Some risk factors were significantly associated with neurological impairments in both surveys. For instance, adverse perinatal events were positively associated with epilepsy and cognitive, motor, and hearing impairments. This is not a surprising finding because adverse perinatal events predispose newborn infants to hypoxia, which is an established cause of encephalopathy and other neurological sequelae.^36-38 Also, the association between malnutrition and neurological impairment and disability is well established;³⁹ thus, it is not surprising that higher weight-for-age and height-for-age z-scores were protective against cognitive, motor, and hearing impairments. However, the effect sizes for the association between nutritional status and neurological impairment were reduced by 2015, which might reflect changes in the nutritional status of these children in the community. The other observed interactions by year of survey; for example, adverse perinatal events might be explained by changes in the utilization patterns of maternal and child health care services in Kilifi.

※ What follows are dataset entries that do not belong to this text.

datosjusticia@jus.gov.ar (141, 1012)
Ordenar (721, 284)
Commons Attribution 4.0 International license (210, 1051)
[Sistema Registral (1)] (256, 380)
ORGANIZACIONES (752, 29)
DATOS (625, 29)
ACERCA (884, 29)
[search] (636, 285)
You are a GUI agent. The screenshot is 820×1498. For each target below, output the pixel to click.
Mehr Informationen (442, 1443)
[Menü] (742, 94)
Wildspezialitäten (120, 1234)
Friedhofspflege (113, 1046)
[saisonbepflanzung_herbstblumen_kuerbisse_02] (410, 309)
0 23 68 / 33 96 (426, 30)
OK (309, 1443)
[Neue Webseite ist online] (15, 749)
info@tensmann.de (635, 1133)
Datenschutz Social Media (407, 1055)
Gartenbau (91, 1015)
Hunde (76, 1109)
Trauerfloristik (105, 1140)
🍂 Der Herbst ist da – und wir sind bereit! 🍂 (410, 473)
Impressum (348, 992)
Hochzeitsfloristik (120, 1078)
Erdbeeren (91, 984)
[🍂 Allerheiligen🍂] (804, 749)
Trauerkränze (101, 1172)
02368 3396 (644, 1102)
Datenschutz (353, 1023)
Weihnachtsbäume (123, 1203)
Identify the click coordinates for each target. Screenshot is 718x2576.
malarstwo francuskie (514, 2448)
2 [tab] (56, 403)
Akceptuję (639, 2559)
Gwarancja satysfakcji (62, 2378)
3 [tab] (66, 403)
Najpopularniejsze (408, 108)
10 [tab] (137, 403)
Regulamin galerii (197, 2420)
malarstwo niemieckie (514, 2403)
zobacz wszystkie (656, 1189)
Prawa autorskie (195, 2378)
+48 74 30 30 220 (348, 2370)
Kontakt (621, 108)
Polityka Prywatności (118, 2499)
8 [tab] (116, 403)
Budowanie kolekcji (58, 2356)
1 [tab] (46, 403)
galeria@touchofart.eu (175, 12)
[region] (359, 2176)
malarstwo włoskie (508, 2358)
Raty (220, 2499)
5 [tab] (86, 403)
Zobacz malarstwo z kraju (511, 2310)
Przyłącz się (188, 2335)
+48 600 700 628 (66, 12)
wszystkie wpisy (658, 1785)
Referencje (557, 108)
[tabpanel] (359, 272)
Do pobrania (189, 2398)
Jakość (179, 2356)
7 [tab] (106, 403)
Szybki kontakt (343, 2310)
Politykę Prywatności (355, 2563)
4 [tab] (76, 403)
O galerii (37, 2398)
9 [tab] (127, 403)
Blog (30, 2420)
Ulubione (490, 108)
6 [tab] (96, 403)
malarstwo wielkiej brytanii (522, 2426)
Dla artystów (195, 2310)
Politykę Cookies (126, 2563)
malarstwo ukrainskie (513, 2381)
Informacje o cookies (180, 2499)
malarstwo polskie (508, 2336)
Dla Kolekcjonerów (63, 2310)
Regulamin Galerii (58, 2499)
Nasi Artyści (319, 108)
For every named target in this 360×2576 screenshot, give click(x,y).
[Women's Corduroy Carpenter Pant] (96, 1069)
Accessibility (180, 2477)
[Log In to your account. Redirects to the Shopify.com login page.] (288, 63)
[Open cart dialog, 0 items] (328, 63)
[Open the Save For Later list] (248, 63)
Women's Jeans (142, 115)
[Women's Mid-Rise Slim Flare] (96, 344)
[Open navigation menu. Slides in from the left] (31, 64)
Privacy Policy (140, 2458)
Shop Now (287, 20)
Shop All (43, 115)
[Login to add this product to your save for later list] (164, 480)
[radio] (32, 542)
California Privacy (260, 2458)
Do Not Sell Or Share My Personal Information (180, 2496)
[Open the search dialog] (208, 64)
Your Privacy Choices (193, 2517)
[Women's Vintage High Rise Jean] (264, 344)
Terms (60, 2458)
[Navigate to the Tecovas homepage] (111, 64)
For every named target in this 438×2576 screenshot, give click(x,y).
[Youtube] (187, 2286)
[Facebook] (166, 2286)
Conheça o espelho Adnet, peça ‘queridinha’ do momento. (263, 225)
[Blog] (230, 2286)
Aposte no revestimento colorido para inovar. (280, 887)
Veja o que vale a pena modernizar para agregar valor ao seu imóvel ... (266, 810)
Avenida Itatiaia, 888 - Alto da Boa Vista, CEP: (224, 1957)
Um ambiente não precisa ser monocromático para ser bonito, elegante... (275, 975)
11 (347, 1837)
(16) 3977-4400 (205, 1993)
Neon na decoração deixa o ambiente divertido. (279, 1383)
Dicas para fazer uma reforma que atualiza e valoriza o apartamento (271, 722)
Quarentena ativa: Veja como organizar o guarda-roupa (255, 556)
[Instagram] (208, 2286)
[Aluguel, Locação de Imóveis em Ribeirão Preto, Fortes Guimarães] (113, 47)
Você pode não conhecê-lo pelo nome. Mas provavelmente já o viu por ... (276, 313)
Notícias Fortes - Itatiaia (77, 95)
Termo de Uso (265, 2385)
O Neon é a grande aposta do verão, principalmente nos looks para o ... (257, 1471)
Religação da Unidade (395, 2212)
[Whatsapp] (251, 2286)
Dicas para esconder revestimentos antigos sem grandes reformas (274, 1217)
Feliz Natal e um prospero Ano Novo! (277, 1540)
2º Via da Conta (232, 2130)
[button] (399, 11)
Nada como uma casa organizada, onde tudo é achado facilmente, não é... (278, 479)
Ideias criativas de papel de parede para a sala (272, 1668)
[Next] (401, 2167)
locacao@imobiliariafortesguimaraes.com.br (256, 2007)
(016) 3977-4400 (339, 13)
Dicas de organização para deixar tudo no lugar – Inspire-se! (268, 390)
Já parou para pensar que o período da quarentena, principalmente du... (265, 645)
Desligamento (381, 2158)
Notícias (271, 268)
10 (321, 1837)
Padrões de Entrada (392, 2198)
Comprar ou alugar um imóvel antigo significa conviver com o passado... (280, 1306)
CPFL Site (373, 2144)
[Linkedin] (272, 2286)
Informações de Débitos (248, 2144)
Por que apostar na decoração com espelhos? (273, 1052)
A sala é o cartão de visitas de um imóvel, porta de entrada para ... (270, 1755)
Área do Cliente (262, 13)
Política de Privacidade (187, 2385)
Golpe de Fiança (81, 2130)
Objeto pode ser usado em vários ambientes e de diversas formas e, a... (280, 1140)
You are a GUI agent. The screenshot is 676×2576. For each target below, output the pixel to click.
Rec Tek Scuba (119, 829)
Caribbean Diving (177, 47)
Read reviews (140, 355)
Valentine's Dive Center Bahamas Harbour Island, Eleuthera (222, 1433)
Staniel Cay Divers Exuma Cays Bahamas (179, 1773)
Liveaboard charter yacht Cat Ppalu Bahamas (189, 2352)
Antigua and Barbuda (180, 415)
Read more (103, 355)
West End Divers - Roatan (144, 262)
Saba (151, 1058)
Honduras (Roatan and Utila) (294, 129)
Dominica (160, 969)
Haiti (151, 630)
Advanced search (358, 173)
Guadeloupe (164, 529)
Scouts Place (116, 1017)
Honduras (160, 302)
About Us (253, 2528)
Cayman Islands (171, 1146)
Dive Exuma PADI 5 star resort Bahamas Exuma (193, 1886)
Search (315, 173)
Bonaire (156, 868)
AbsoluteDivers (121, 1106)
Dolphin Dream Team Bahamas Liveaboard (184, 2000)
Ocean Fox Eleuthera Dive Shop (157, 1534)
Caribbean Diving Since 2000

Some risk factors were significant in either of the two surveys, with others such as previous hospitalization being associated with most domains of neurological impairment in both surveys. Neonatal jaundice and incomplete vaccination were significantly associated with neurological impairment more in 2001 than in 2015, which may suggest that there was improved management of these conditions in subsequent years, including the 2015 survey period. Increased access and utilization of health care services might explain the importance of atypical deliveries in 2015. Family history of seizures was important in 2015, when there may have been better characterization and understanding of the phenotype, while lack of association in 2001 may underpin the increasing role of environmental–genetic interaction in later years. Some risk factors in both surveys could be inherently related to the nature of neurological impairments, for example, hospitalization where individuals with severe neurological impairment are expected to visit hospitals regardless of the survey period. Hospital admissions might be a consequence of neurological impairment since children with neurological impairments may seek out services, for example, patients with epilepsy seeking antiseizure medication, or related to neonatal conditions, such as jaundice and sepsis or encephalopathy.⁴⁰

The rate of hospital admissions with preterm birth, LBW, and neonatal encephalopathy increased between 2005 and 2015. The observed increase may reflect improved utilization of health services or better reporting in the latter years and not necessarily an increase in the incidence of these conditions. While it is recognized that adverse perinatal events predispose to neurological impairment, we hypothesize that the increase seen in our hospital admissions does not directly affect the prevalence of reported neurological impairments because: (1) the hospital admission study did not start in 2001 when the baseline survey was conducted; and (2) participants in the hospital admission study are different from those participating in the surveys. It may require interventional and/or longitudinal studies to make a meaningful conclusion of the impact of such changes on the burden of neurological impairments. Besides, our hospital estimates may grossly underestimate the incidence of preterm birth and LBW, which are lower than elsewhere in sub-Saharan Africa⁴¹ because a significant number of deliveries still occur at home, there is inadequate monitoring of deliveries occurring in hospitals in most LMIC,⁸ and more than half of the infants are not weighed at birth. However, our estimate for the annual admission with neonatal encephalopathy rate in 2010 (17.0 per 1000) is comparable with an estimated incidence rate of 14.9 per 1000 from studies conducted in similar settings.⁸

In the spatial analysis, the location-level estimates of prevalence reflected the general decline observed in the larger KHDSS. However, the decline was significant in 4 out of 15 locations (Kilifi township, Mtwapa, Tezo, and Ziani). The observed change in Mtwapa might be a chance observation because there were very few participants from this location in 2001. The decline in the other three predominantly semi-urban settings might represent locations that can easily access hospitals and are within reach of public health interventions. We also sought to identify areas with high or low clustering of neurological impairments in 2001 and 2015. Neurological impairments were generally homogeneously distributed in the KHDSS in both surveys except for one hotspot located towards the south of the KHDSS in 2015. Since the current study observed less geographical heterogeneity in the geographical distribution of neurological impairments, appropriate interventions on the significant risk factors may be applied evenly throughout the study area.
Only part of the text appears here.